IBM plans to step up its marketing to small and medium-sized markets in 2005, by investing in alternatives to commodity x86 systems.

If IBM's hardware division has an enemy number one in 2005, it may be the lowly whitebox server. Speaking at the company's annual PartnerWorld conference in Las Vegas last week, the company's top hardware division executives said it was spending millions to become more competitive selling to small and medium-sized businesses that have embraced commodity servers.

Central to this push are technologies like the company's BladeCenter line of ultra-thin servers, as well as the new X3 system architecture that the company announced last week, which build on the same Intel x86 processors that are also used by whitebox vendors.

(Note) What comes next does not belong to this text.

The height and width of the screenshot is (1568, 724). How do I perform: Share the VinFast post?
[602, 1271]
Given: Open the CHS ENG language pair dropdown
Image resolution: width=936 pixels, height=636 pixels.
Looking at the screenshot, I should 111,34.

IBM has invested heavily in its x86 server designs - the company spent $US100 million developing X3 alone - but the investment appears to be paying off. IBM's x86 server sales grew by 22.4 per cent in 2004, faster even than sales of similar products from Dell.

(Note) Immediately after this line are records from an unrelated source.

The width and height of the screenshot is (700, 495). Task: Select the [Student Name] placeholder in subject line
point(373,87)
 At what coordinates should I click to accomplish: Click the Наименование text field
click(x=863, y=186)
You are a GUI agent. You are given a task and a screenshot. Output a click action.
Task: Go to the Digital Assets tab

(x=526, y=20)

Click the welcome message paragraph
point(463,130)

"This was a market where people said you couldn't add value and you couldn't differentiate," senior vice-president and group executive of IBM Systems and Technology Group, Bill Zeitler, said. "You can add value, you can differentiate."

Claiming the small and medium-sized business (SMB) market was growing at more than three times the pace of the enterprise, IBM is keen to expand its presence in the space, executives said.

"We've got to do better in SMB," vice-president of worldwide systems sales with IBM's Systems and Technology Group, Emilie McCabe, said. "We are putting more resources in SMB, sales resources and technical resources."

However, many of those resources will come from outside of the division selling the Intel-based xSeries. IBM plans to spend US$1 billion over the next several years reinvigorating its neglected iSeries line of mini-computers, which have long held a foothold in the mid-market.

"Our partners said that we've got to improve our image in the marketplace," general manager of iSeries, Mark Shearer, said. "I have spoken with hundreds of partners and clients around the world and everyone tells me that the iSeries is the best kept secret."

One IBM partner was happy to see signs that IBM was reinvesting in iSeries. "They need to give the brand its individuality back," president and chief executive officer of iSeries software developer, NewGeneration Software, Bernard Gough, said

IBM's pSeries Unix division is also getting more involved in SMB marketing. It plans to double the size of its sales force and increase the number of pSeries systems in IBM's Express Portfolio of easy-to-configure systems for SMB users.

In 2004, there was only one pSeries system listed in the Express Portfolio. By year's end there would be more than half a dozen, the company said.